Page text:
┄┄┄┄┄┄┄┄┄┄┄┄┄┄┄┄┄┄┄┄

I think that might be a reason I’m very drawn to the Celtic pantheon because, according to my mother’s DNA that she did, most of our family comes from Scotland, Ireland, and Wales. Maybe this is my spirit’s way of connecting with my ancestors and culture. I just wish there was an easier way to learn about it since everything is now steeped in Christianity instead of Paganism.

Where I’m from, the most interesting practices are usually indigenous traditions that survived ironically because they sincretized with Catholicism.

I believe in Ireland the same thing happened. I just found an article about Celtic deities that became modern-day Catholic saints.

What is certain is early Christians co-opted a pagan goddess Brigid into what we know as the figure St Brigid today. It is possible they grafted the goddess’ characteristics onto a real life early Christian missionary but there is little historical proof of this.

I think many pagan traditions that are still practiced today by Irish Catholics can be re-shaped back to their original pagan form. But I don’t know much about it. What do you think?

I think it probably could, I just have to dissect it’s parts out from Irish Catholicism and the Christian faiths that took over in Scotland and Wales.

Brighid is actually the Goddess that I worship and will most likely be devoting myself to on Imbolc :fire:

The hard part about trying to dissect these faiths is that all texts are written through a Christian lens and, since the Pagan faiths of those areas were oral, there aren’t many ancient texts left that aren’t written from a differing perspective.

┄┄┄┄┄┄┄┄┄┄┄┄┄┄┄┄┄┄┄┄

Record excerpts:
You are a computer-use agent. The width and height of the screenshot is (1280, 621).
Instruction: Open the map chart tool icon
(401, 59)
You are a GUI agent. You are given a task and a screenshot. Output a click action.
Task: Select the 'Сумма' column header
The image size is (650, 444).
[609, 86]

┄┄┄┄┄┄┄┄┄┄┄┄┄┄┄┄┄┄┄┄

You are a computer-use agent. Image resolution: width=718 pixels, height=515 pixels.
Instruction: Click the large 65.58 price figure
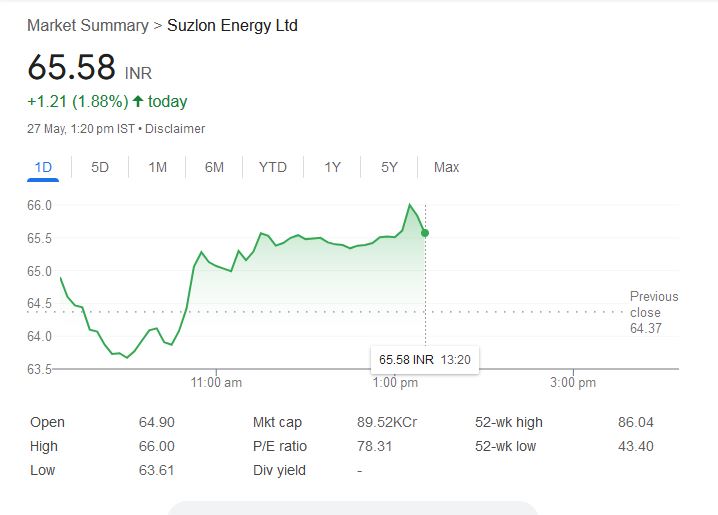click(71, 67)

┄┄┄┄┄┄┄┄┄┄┄┄┄┄┄┄┄┄┄┄

In the text about Celtic paganism, turn the paragraph that begins "What is certain is early Christians" into a short bulleted list that keeps its main facts.

- Early Christians certainly turned the pagan goddess Brigid into the figure known today as St Brigid.
- They may have given the goddess's traits to a real early Christian missionary.
- There is little historical proof of that.